The job is to output each record exactly as it stands, pictures excluded.

Task inputs =
....
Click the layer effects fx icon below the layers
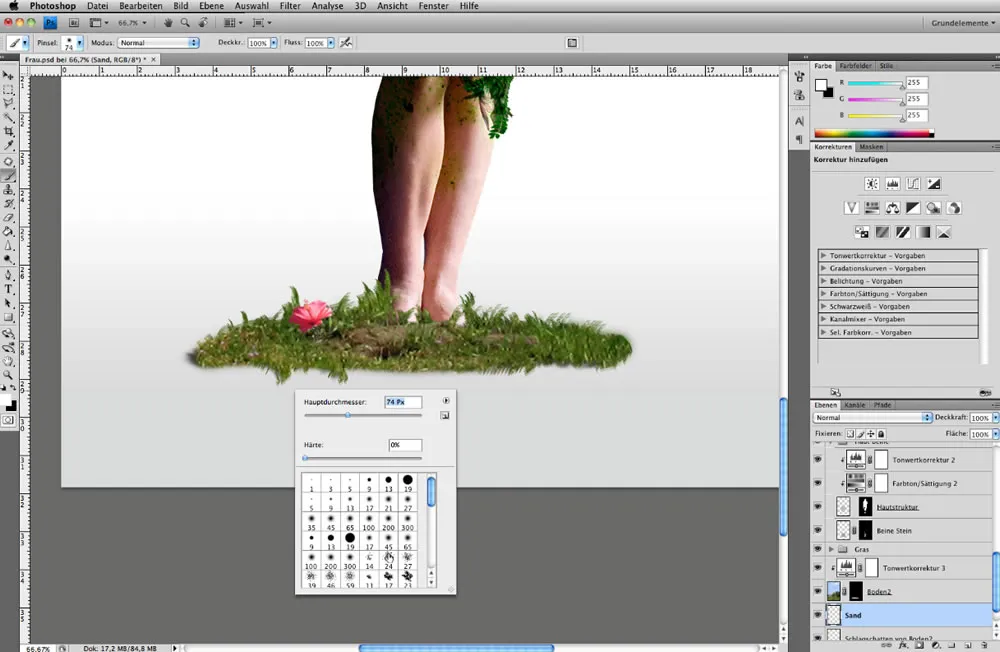 [x=901, y=647]
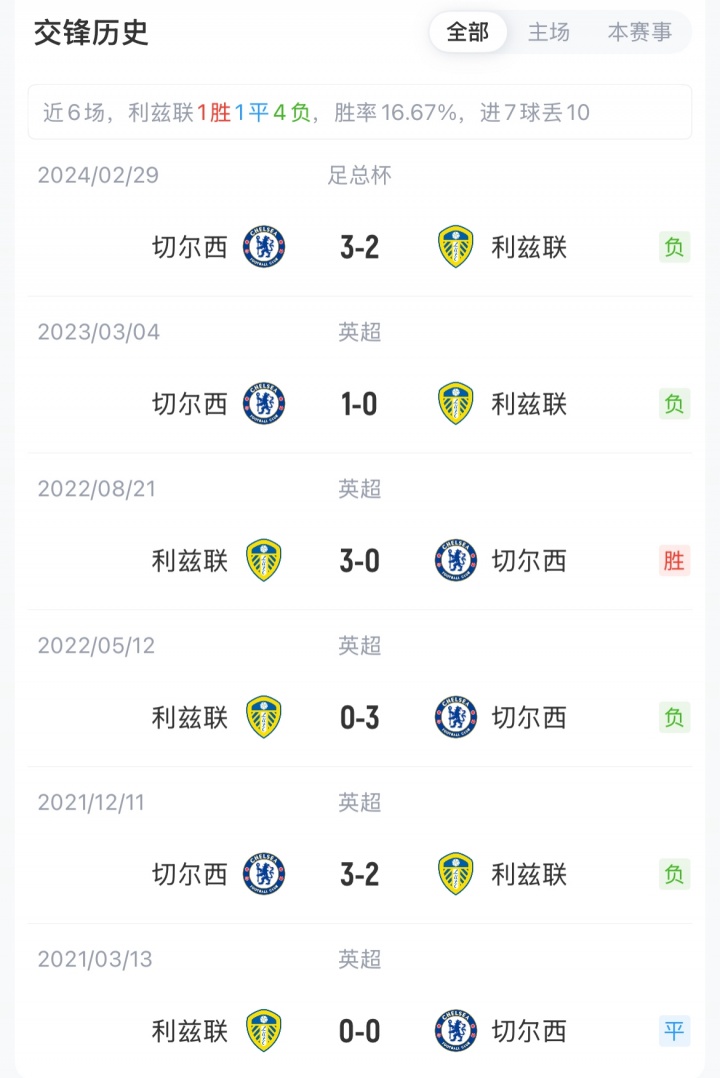
Task: Open the 1-0 score from 2023/03/04
Action: pos(360,404)
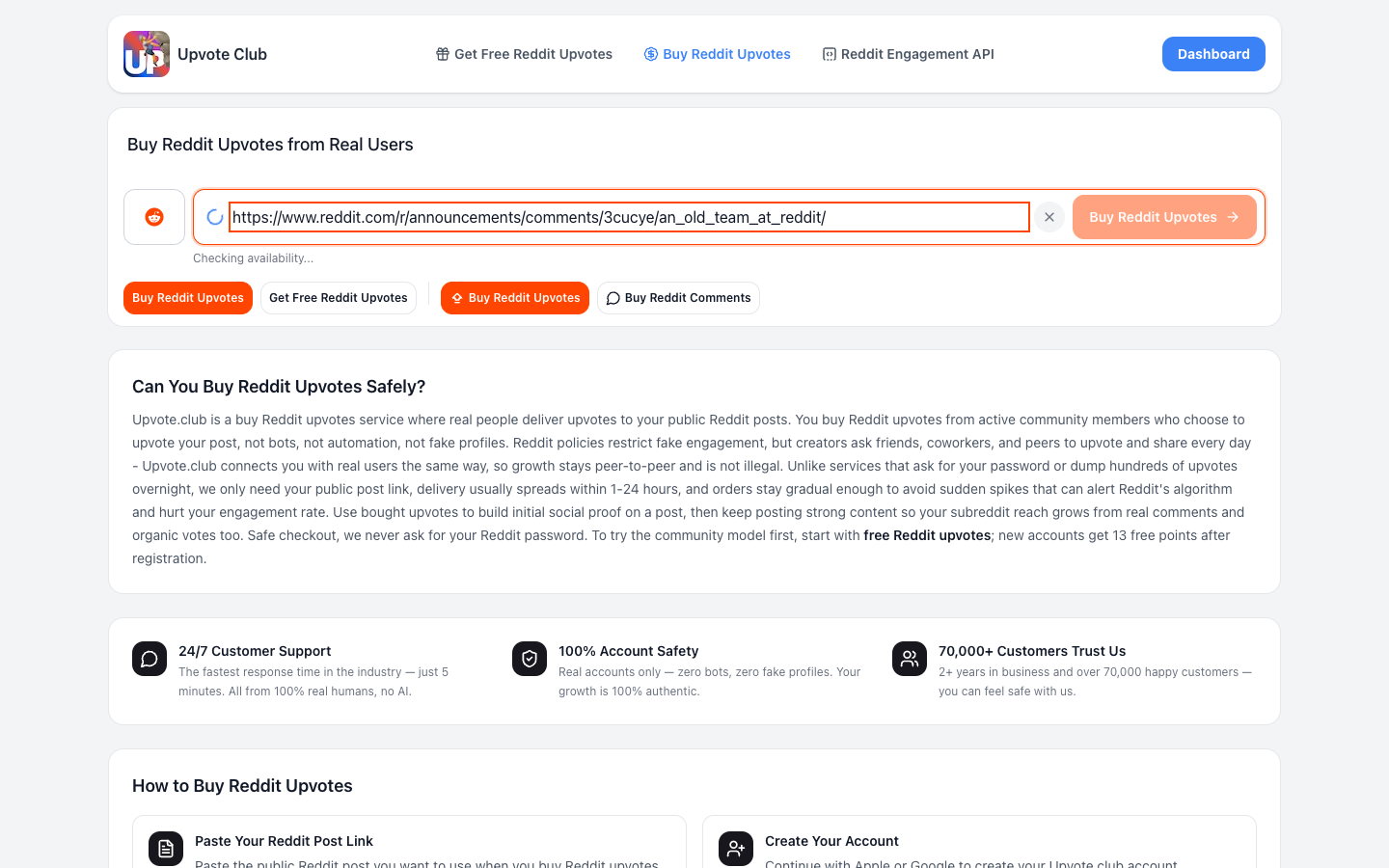Click the user-plus Create Account icon
This screenshot has height=868, width=1389.
736,849
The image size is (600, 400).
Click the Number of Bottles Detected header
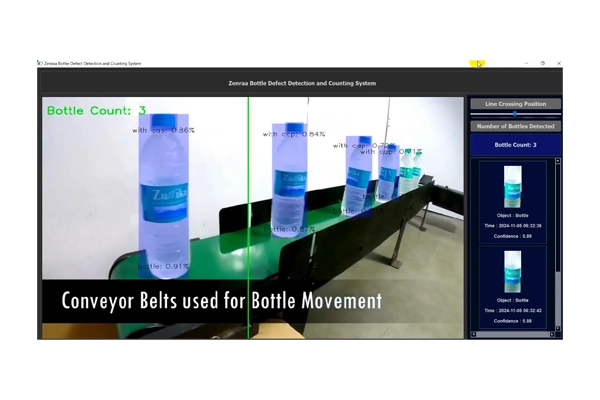tap(515, 126)
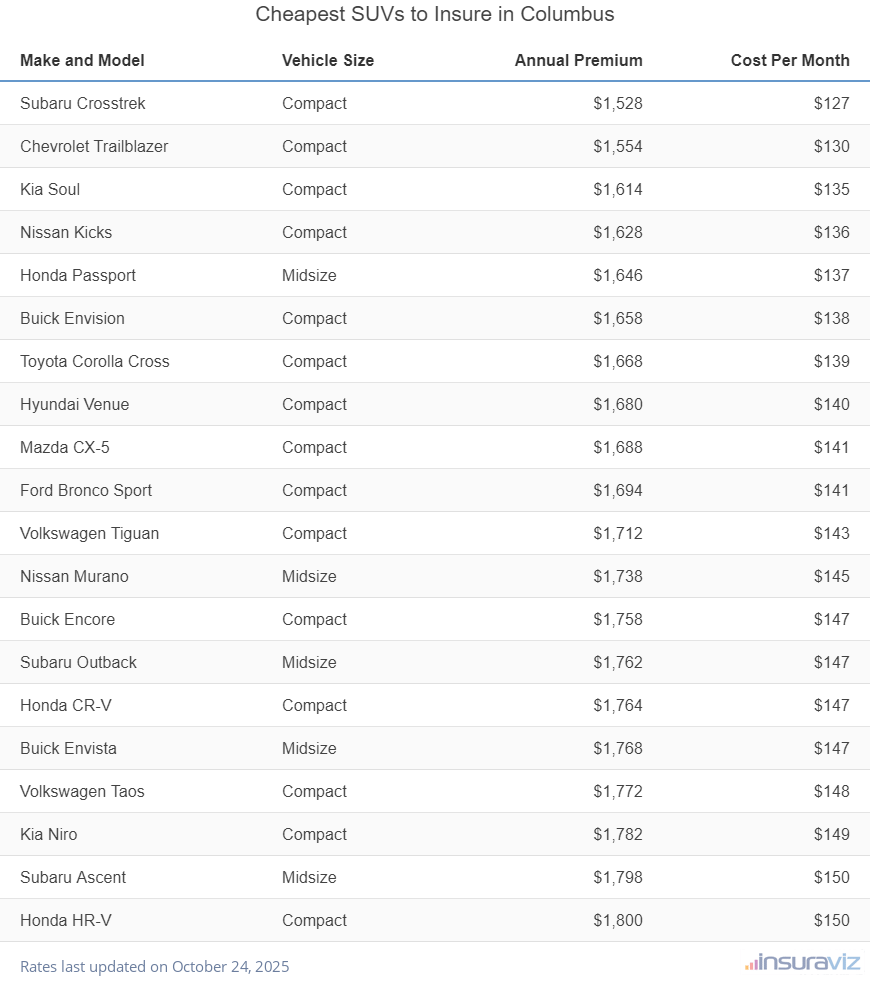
....
Expected answer =
Click the layer effects fx icon below the layers
 [x=901, y=647]
Task: Open the 1-0 score from 2023/03/04
Action: pos(360,404)
Click the user-plus Create Account icon
This screenshot has height=868, width=1389.
736,849
The image size is (600, 400).
Click the Number of Bottles Detected header
tap(515, 126)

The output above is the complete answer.